--- What is being asked ---
Lines to be reproduced exactly: the one that holds "Click the confirmation number AAA9876" and all those after it through the end of the data. Include no others.
== Segment start ==
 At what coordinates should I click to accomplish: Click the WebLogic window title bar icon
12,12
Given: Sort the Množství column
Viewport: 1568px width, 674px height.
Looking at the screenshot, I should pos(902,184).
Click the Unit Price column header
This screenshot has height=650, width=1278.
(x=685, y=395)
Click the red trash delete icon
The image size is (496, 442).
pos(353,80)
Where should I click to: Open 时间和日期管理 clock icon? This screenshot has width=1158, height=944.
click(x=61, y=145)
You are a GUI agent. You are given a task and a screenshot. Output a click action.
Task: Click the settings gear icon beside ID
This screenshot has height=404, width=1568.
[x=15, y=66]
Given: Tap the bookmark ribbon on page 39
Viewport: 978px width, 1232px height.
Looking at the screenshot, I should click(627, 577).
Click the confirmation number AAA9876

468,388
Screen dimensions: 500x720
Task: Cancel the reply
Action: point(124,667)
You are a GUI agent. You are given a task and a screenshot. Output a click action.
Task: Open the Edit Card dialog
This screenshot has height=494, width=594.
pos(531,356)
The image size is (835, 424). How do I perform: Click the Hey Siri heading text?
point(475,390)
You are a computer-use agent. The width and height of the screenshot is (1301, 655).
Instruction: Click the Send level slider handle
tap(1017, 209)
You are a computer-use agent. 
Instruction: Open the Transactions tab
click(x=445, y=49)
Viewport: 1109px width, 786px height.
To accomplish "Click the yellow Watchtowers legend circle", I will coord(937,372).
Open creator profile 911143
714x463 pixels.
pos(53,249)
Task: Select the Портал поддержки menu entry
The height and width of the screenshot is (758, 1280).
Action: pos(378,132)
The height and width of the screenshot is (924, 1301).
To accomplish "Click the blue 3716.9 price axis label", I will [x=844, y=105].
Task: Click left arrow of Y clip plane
== Segment end ==
--- Final answer ---
Click the confirmation number AAA9876

468,388
Screen dimensions: 500x720
Task: Cancel the reply
Action: point(124,667)
You are a GUI agent. You are given a task and a screenshot. Output a click action.
Task: Open the Edit Card dialog
This screenshot has height=494, width=594.
pos(531,356)
The image size is (835, 424). How do I perform: Click the Hey Siri heading text?
point(475,390)
You are a computer-use agent. The width and height of the screenshot is (1301, 655).
Instruction: Click the Send level slider handle
tap(1017, 209)
You are a computer-use agent. 
Instruction: Open the Transactions tab
click(x=445, y=49)
Viewport: 1109px width, 786px height.
To accomplish "Click the yellow Watchtowers legend circle", I will coord(937,372).
Open creator profile 911143
714x463 pixels.
pos(53,249)
Task: Select the Портал поддержки menu entry
The height and width of the screenshot is (758, 1280).
Action: pos(378,132)
The height and width of the screenshot is (924, 1301).
To accomplish "Click the blue 3716.9 price axis label", I will [x=844, y=105].
Task: Click left arrow of Y clip plane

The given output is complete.